--- DOCUMENT EXCERPT ---

Notable Quotes: Lex: “RLHF averages the human condition.” Raschka: “Struggle develops expertise.”

Post-training Explained: Exciting New Research Directions in LLMs (1:37:18 – 1:58:11)

RLVR (iterative generate-grade) for tools/science; links to inference scaling.
Lambert excited about linear performance from logarithmic compute. Raschka questions “aha” moments (pre-train contamination?).
RLVR: Self-correct via step-by-step. Process rewards score explanations. Value functions for token scoring.
Branches to science/software; value/process unproven but promising.
Lambert: “RLVR defines behaviors for tools and software.”

Advice for Beginners on How to Get into AI Development & Research (1:58:11 – 2:21:03)

Start with simple models on 1 GPU. Reverse-engineer outputs. Narrow focus after fundamentals.
Raschka says to Avoid getting overwhelmed/burnout.

Lambert suggest Individual contributions via LoRA fine-tuning.
LoRA for efficient personalization and evaluate failures for impact.
Education shifts to partial LLMs and startups high-risk/reward.
Raschka: “See the LLM innards by building.”
Lambert: “Narrow after fundamentals in an info flood.”

Work Culture in AI (72+ Hour Weeks) (2:21:03 – 2:24:49)

9/9/6 culture leads to burnout. Passion drives but human costs high (Apple suicides).
Lambert says Academia has less pressure. Raschka says Balance is needed for sustainability.
Culture evolves as field matures.

Silicon Valley Bubble (2:24:49 – 2:28:46)
Hype vs. reality. Overvaluation risks burst.
Guests caution against echo chambers and to focus on real utility.
Potential correction in 2026 if progress slows.

Text Diffusion Models and Other New Research Directions (2:28:46 – 2:34:28)
Diffusion for text generation. emerging alternatives to transformers.
Diffusion handles sequences differently, potentially more efficient.
Niche adoption for specific tasks.

Tool Use (2:34:28 – 2:38:44)

Integrations reduce hallucinations. GPT-OSS leads.
Lambert: Tools > memorization.
Raschka: Tolls are essential for reliability.
Standard in all models by late 2026.

Continual Learning (2:38:44 – 2:44:06)

Avoiding catastrophic forgetting in updates.
Technical Explanations: Selective data in mid-training.
Predictions is that Continual Learning is Key for long-term model evolution.

Long Context (2:44:06 – 2:50:21)
KV cache optimizations and needle-in-haystack improvements.
Arguments: Raschka: Economy crucial; Lambert: Enables complex tasks.
Predictions: Million-token contexts routine.

Robotics (2:50:21 – 2:59:31)

AI in embodied agents and data challenges.
Guests see slow progress due to hardware and LLMs accelerate simulation.
Predict Breakthroughs in 2027-2028.

Timeline to AGI (2:59:31 – 3:06:47)

“Powerful AI” by 2028-2030. It will not be instant singularity.
Lambert says Gradual via scaling.
Raschka sees blockers like data persist.
They predict a moderately fast takeoff.

Will AI Replace Programmers? (3:06:47 – 3:25:18)

90% automation. humans on high-level design.
Raschka: Joy in struggle remains
Lambert: Shifts to verification.

Programmers evolve but will not be obsolete.

--- DATA EXTRACTS ---

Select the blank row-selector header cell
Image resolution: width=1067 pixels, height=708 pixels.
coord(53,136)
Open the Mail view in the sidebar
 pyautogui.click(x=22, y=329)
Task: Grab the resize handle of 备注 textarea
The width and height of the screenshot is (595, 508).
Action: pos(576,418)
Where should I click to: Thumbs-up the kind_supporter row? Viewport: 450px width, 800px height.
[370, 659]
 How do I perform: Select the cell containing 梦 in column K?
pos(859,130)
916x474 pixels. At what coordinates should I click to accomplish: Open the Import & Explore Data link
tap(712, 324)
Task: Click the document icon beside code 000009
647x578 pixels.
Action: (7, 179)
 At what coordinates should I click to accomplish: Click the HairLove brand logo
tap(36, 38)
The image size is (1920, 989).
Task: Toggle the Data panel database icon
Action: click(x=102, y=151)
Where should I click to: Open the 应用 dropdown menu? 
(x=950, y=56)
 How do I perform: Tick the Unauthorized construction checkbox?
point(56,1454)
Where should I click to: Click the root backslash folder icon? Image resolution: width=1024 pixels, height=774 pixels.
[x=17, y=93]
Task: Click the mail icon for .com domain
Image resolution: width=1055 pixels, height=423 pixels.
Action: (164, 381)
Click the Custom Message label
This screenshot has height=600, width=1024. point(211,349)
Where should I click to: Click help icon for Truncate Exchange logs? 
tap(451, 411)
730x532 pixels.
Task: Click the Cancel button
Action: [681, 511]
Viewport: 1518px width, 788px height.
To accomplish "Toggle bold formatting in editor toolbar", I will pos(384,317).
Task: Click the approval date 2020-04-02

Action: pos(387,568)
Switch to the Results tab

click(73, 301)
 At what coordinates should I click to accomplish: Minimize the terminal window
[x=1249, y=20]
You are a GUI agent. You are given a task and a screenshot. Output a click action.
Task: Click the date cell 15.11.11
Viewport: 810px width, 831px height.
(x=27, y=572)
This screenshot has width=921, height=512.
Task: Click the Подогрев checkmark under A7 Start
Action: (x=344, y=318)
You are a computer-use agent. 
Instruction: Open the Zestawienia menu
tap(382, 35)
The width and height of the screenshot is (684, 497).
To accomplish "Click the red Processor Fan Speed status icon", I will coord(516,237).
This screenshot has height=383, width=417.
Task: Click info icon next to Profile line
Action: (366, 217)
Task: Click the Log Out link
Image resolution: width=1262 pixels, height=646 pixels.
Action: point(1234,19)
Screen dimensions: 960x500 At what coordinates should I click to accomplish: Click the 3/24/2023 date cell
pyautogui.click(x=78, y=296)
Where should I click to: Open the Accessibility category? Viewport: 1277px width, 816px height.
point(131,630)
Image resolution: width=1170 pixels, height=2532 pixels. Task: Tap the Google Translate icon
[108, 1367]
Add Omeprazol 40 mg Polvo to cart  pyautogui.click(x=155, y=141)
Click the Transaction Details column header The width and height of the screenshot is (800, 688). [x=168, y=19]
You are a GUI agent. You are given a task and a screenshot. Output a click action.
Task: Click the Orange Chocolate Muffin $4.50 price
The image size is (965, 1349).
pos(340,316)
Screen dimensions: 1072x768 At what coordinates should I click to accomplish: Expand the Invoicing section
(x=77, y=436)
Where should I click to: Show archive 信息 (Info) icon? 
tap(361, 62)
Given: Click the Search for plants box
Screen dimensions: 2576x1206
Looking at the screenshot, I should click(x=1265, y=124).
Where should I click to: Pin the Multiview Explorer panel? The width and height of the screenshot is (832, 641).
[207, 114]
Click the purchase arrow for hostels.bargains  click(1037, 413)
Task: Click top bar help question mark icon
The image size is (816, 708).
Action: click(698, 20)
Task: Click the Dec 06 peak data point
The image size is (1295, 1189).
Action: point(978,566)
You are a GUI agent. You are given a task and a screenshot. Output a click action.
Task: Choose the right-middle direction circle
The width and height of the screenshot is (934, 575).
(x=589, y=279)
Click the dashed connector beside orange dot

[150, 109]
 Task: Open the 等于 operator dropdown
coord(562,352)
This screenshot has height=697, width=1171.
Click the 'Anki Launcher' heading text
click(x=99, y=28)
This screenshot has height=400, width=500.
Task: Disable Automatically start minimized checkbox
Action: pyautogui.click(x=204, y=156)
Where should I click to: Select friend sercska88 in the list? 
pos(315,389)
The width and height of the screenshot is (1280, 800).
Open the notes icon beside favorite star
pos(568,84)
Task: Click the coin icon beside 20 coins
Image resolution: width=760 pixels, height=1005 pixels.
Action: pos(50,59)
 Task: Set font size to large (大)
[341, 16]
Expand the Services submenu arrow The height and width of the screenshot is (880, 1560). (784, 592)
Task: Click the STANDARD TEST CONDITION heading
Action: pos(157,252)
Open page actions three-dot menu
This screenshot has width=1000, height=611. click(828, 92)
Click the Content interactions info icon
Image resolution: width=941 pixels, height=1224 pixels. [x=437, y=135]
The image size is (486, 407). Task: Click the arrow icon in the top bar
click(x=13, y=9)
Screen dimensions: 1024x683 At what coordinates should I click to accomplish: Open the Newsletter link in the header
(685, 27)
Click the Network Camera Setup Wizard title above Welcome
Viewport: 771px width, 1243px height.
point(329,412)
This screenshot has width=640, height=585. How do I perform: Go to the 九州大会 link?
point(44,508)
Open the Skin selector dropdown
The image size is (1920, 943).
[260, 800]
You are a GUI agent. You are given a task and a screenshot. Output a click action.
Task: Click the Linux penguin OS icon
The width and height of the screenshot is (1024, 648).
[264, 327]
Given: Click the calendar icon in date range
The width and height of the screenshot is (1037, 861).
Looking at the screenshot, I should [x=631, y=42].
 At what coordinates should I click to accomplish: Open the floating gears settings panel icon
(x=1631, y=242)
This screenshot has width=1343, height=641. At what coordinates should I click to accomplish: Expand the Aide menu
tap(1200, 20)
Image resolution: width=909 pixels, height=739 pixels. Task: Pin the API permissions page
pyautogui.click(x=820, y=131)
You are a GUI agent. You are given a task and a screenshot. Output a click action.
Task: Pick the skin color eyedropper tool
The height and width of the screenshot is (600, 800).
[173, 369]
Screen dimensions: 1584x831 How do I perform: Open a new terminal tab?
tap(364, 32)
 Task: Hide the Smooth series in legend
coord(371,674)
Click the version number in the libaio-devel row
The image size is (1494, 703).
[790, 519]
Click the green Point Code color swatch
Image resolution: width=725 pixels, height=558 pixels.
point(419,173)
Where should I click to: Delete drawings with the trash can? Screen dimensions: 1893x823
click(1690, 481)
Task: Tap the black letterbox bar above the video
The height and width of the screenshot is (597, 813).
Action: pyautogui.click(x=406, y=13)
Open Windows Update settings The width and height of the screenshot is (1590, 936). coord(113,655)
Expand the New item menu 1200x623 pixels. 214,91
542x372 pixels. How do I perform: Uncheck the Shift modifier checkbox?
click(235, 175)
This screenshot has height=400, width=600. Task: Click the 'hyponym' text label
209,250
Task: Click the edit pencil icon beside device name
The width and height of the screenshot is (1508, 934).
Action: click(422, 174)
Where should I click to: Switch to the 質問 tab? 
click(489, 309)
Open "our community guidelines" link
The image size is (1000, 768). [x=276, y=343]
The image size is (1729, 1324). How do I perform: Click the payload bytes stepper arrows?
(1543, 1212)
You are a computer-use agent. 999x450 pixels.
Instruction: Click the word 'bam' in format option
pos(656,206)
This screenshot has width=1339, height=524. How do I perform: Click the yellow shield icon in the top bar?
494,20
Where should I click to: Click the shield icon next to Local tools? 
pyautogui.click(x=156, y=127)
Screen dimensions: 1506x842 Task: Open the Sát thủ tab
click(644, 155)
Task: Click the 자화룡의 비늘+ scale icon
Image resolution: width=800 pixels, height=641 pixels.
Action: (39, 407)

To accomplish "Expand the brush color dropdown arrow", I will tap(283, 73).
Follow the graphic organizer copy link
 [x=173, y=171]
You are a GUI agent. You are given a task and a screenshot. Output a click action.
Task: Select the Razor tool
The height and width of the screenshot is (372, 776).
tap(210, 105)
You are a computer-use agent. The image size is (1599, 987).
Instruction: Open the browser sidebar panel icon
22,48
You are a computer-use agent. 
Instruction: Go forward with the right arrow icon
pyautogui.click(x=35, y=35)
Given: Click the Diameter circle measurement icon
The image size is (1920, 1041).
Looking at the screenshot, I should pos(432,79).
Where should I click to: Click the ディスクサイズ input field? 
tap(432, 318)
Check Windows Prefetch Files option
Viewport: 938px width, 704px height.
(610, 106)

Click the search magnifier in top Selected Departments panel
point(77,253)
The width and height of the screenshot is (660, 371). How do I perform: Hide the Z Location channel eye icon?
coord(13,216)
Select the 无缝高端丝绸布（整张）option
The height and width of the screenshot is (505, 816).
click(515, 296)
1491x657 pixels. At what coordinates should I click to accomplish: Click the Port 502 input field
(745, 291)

---

▶ _TASKS FOR THIS EXERCISE_:
a) Duplicate the passage from the LLM discussion notes that begins with the words "Arguments: Raschka: Economy" and ends after the words "LLMs accelerate simulation.".
b) List each statement that the LLM discussion notes put in quotation marks and attribute to a named speaker, and give that speaker.

▶ _ANSWERS GIVEN_:
a)
Arguments: Raschka: Economy crucial; Lambert: Enables complex tasks.
Predictions: Million-token contexts routine.

Robotics (2:50:21 – 2:59:31)

AI in embodied agents and data challenges.
Guests see slow progress due to hardware and LLMs accelerate simulation.

b)
- Lex: “RLHF averages the human condition.”
- Raschka: “Struggle develops expertise.”
- Lambert: “RLVR defines behaviors for tools and software.”
- Raschka: “See the LLM innards by building.”
- Lambert: “Narrow after fundamentals in an info flood.”